Arboretum w Wojsławicach, każdemu miłośnikowi roślin, nie muszę chyba szerzej przedstawiać. Niemal każdego roku od lat 90 XX wieku, odwiedzam to magiczne miejsce w maju podczas rodomanii (kwitnięcia różaneczników) za każdym razem odkrywając to miejsce na nowo. W tym roku postanowiłem odwiedzić to miejsce w nietypowym dla mnie czasie, a mianowicie w lipcu. Czemu zmiana?
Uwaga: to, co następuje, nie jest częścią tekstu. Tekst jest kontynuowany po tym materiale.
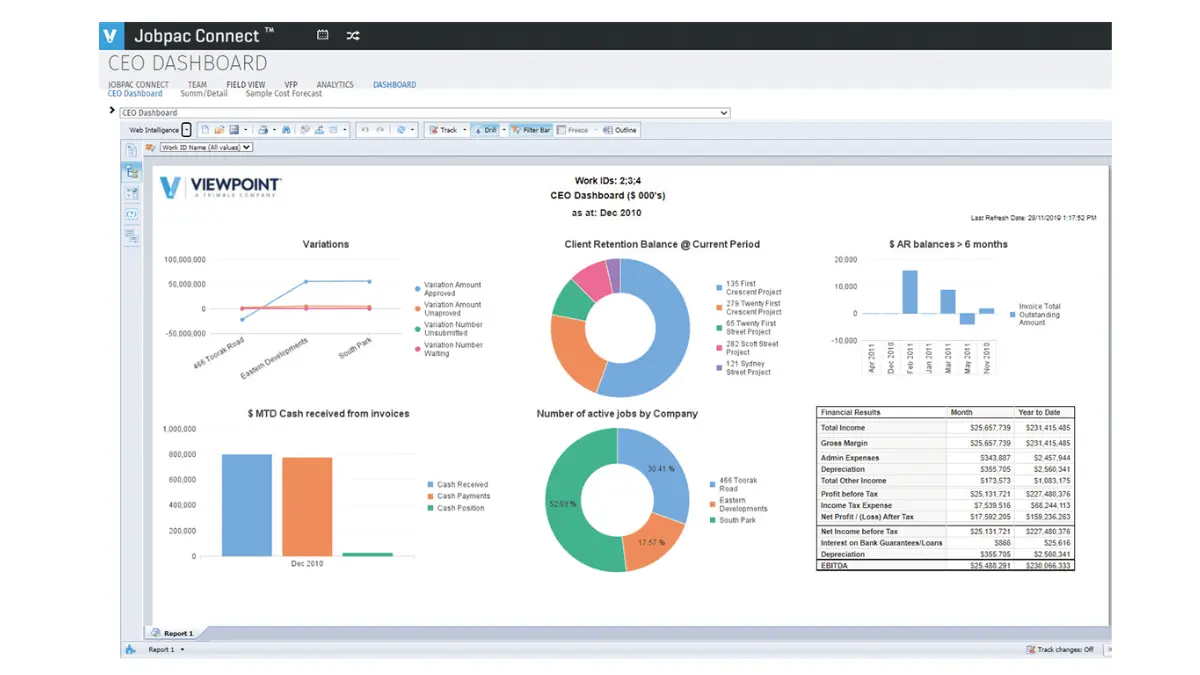Switch to the Report 1 tab
This screenshot has height=675, width=1200.
click(x=178, y=633)
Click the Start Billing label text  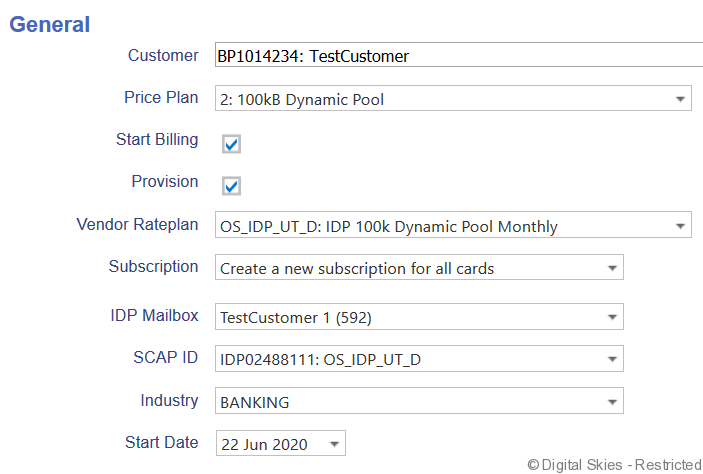point(157,140)
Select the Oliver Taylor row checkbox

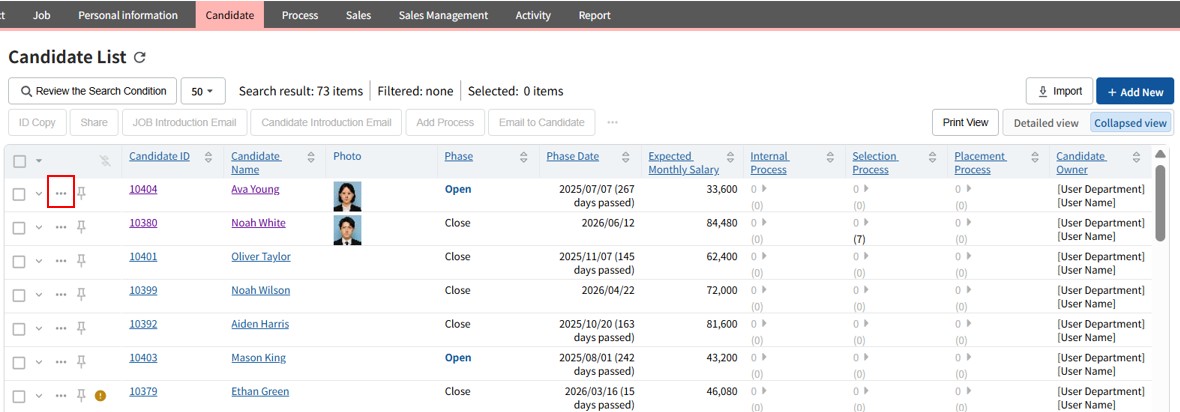[19, 261]
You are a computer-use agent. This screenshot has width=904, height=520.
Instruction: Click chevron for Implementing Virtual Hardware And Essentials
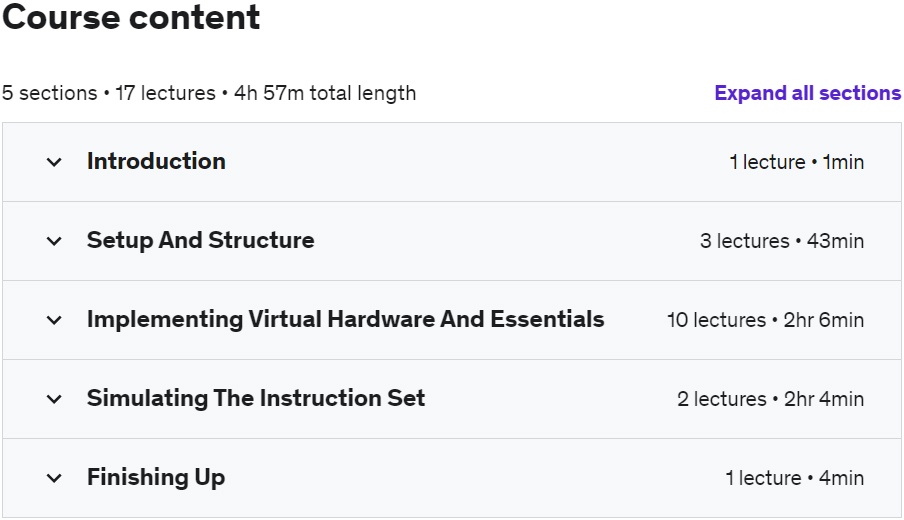coord(54,320)
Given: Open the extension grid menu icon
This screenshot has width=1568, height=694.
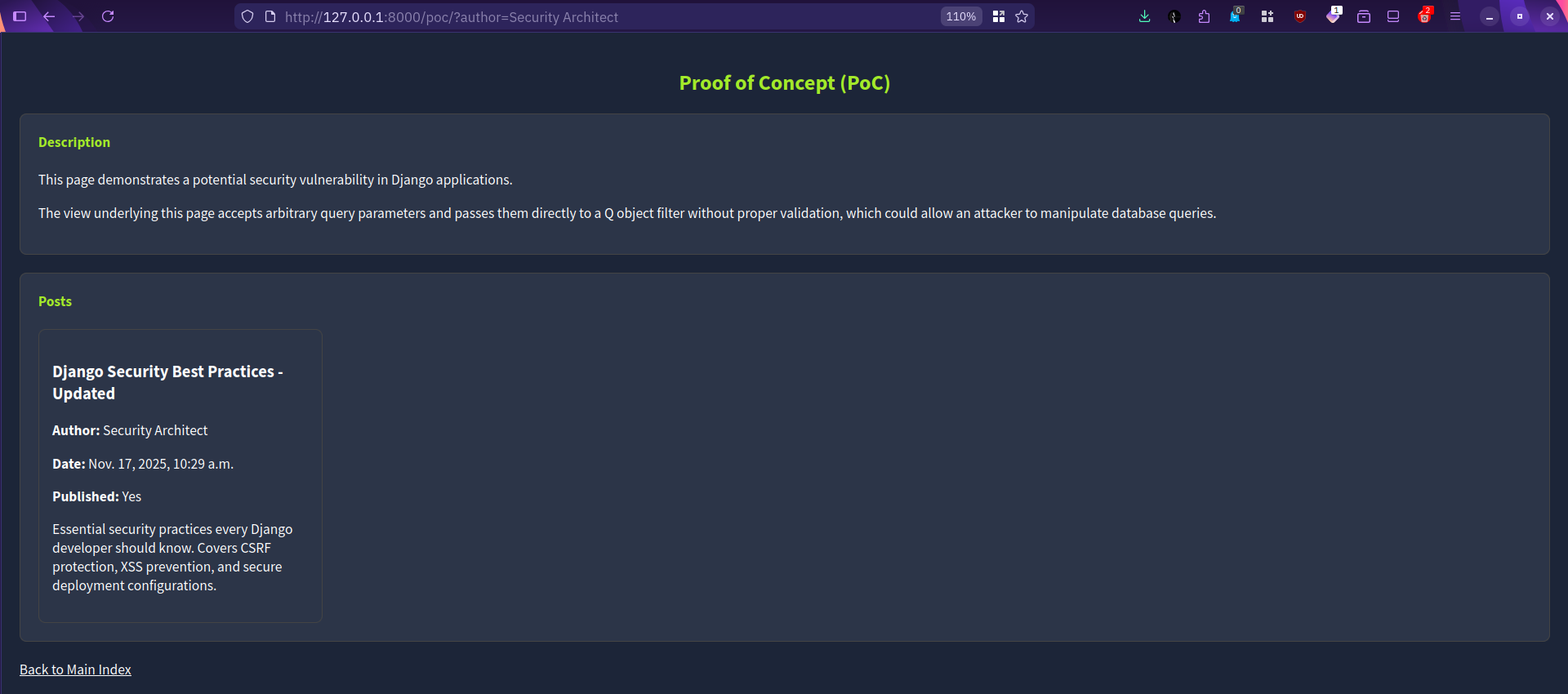Looking at the screenshot, I should click(1267, 16).
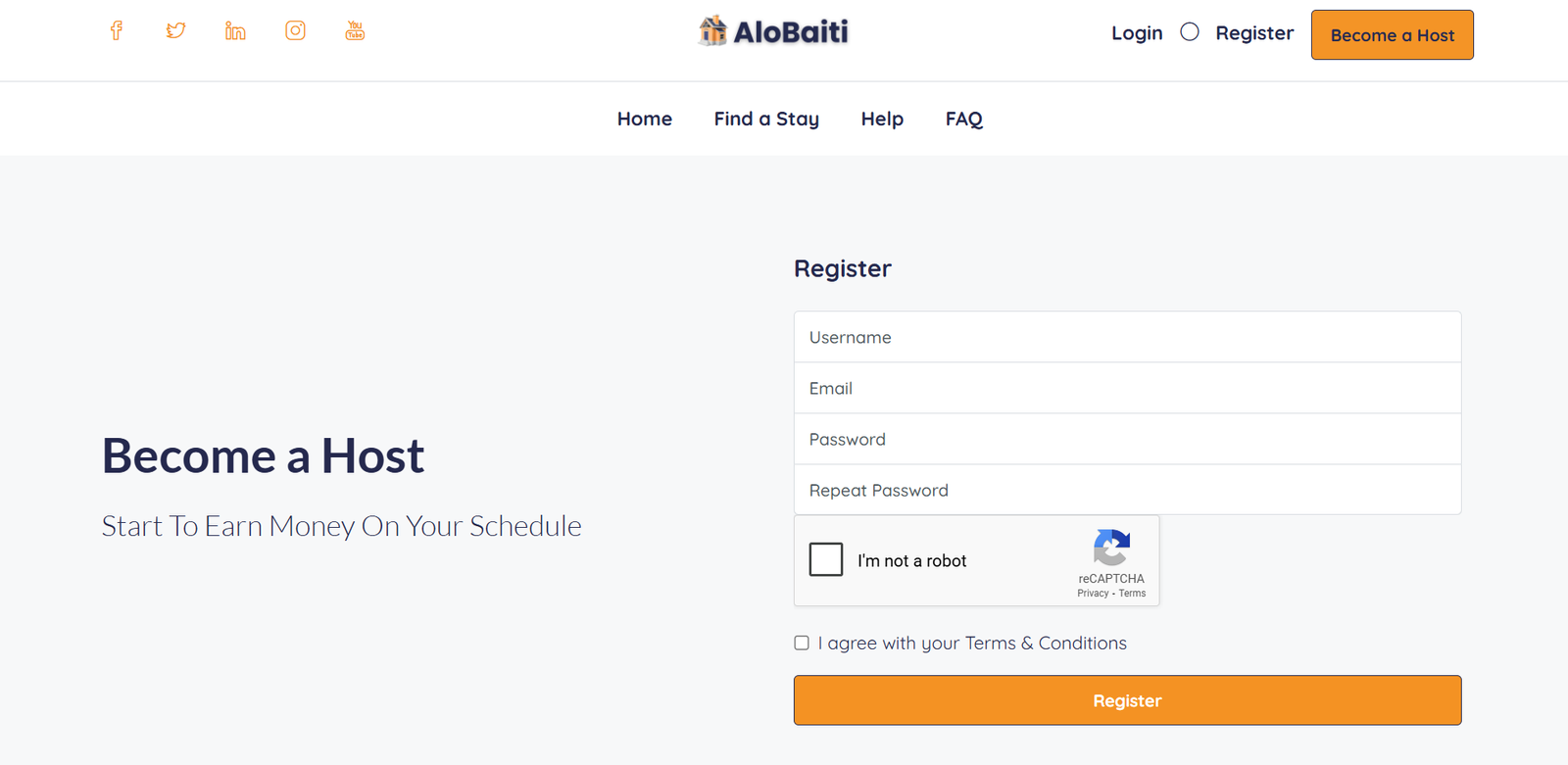
Task: Click the Login link in header
Action: tap(1137, 33)
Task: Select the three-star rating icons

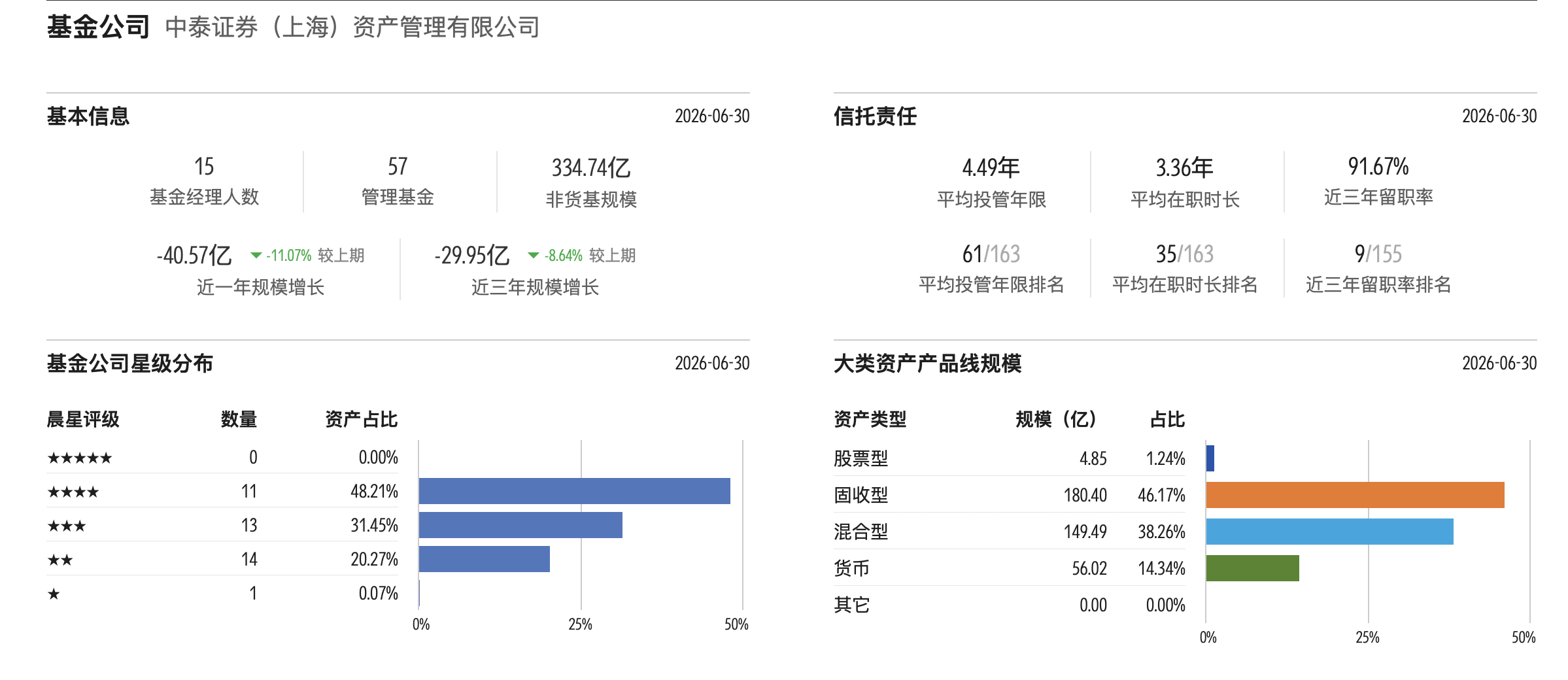Action: (67, 526)
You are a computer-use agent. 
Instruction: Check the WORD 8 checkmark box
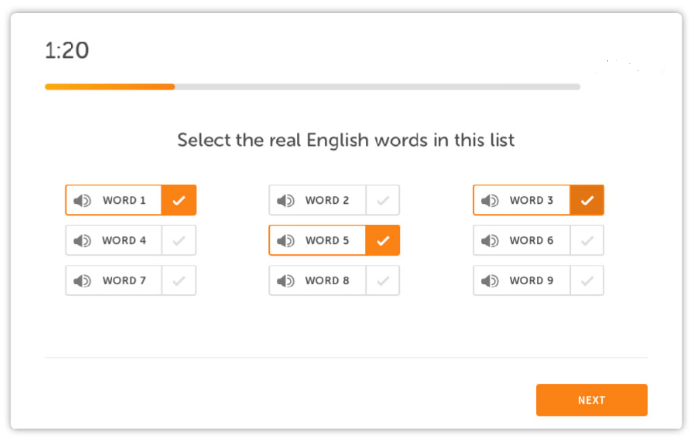[383, 280]
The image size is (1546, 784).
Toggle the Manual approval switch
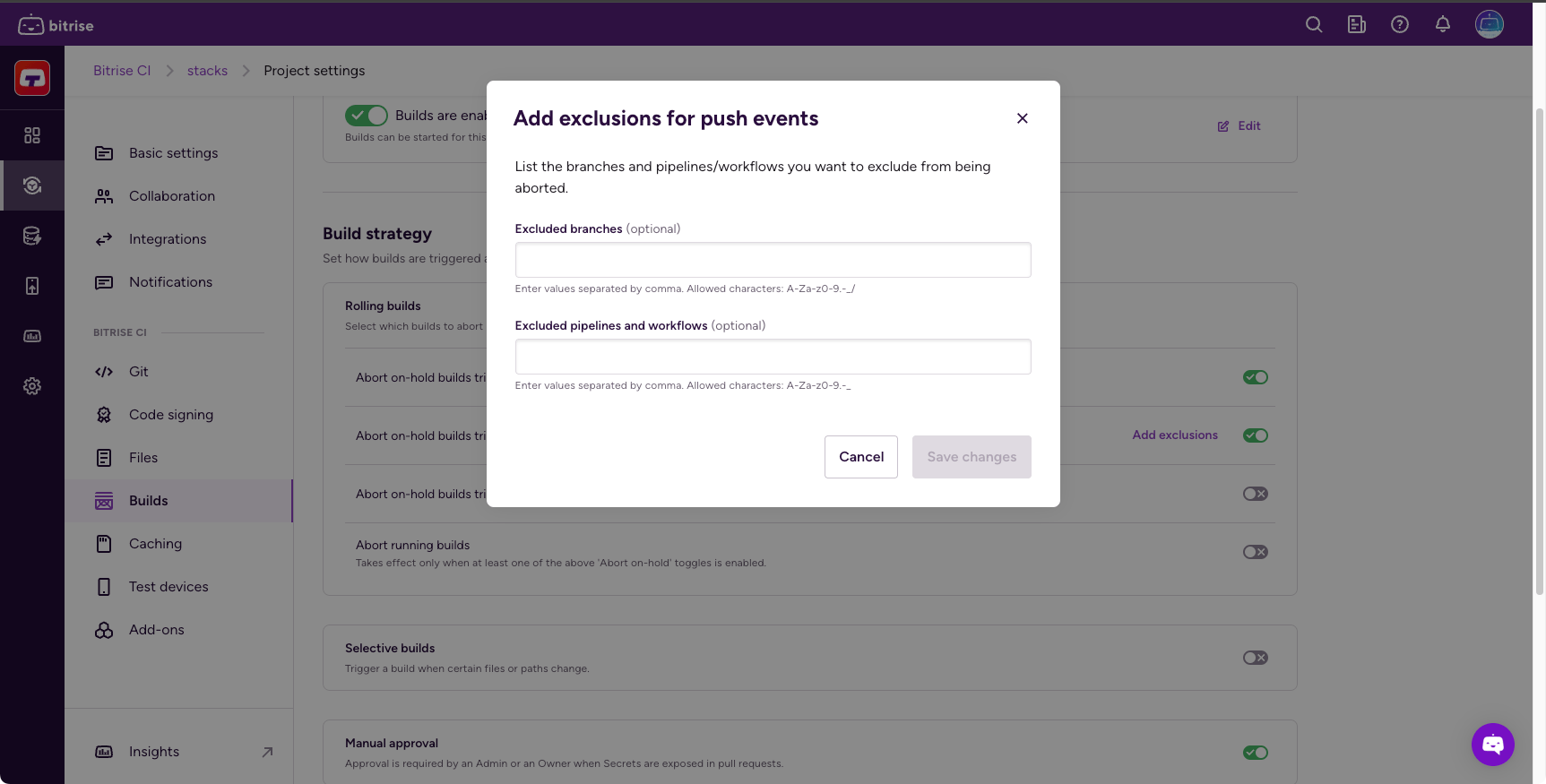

Od wielu osób słyszałem opowieści, że w okresie kwitnienia liliowców (Hemerocallis sp.), arboretum wygląda równie wspaniale, jak w okresie kwitnienia różaneczników i azalii. Oprócz tego kolekcja liliowców w Arboretum Wojsławice jest największą i najlepiej prowadzoną kolekcją tej grupy roślin w Polsce oraz jedną z największych w Europie. Wśród imponujących wojsławickich zbiorów dominują odmiany mieszańcowe (ponad 3,5 tys.), których ogólna liczba na świecie przekracza 70 tysięcy. Co roku rejestruje się setki nowych odmian, kwitnących wszelkimi barwami oprócz niebieskiej. Są to bardzo niezawodne, długowieczne i łatwe w uprawie byliny, od dawna popularne także w naszych ogrodach. W 2011 roku ta wzorcowa kolekcja została pozytywnie zweryfikowana przez komisję powołaną przez Polskie Towarzystwo Ogrodów Botanicznych i uzyskała status Kolekcji Narodowej. Lepszej rekomendacji mi nie było potrzeba. Po raz pierwszy widziałem kolorową autostradę liliowców do nieba. Kto był, to wie o czym mówię, zresztą odnajdziecie analogię tej nazwy na niektórych zdjęciach zamieszczonych w galerii i na zdjęciu tytułowym.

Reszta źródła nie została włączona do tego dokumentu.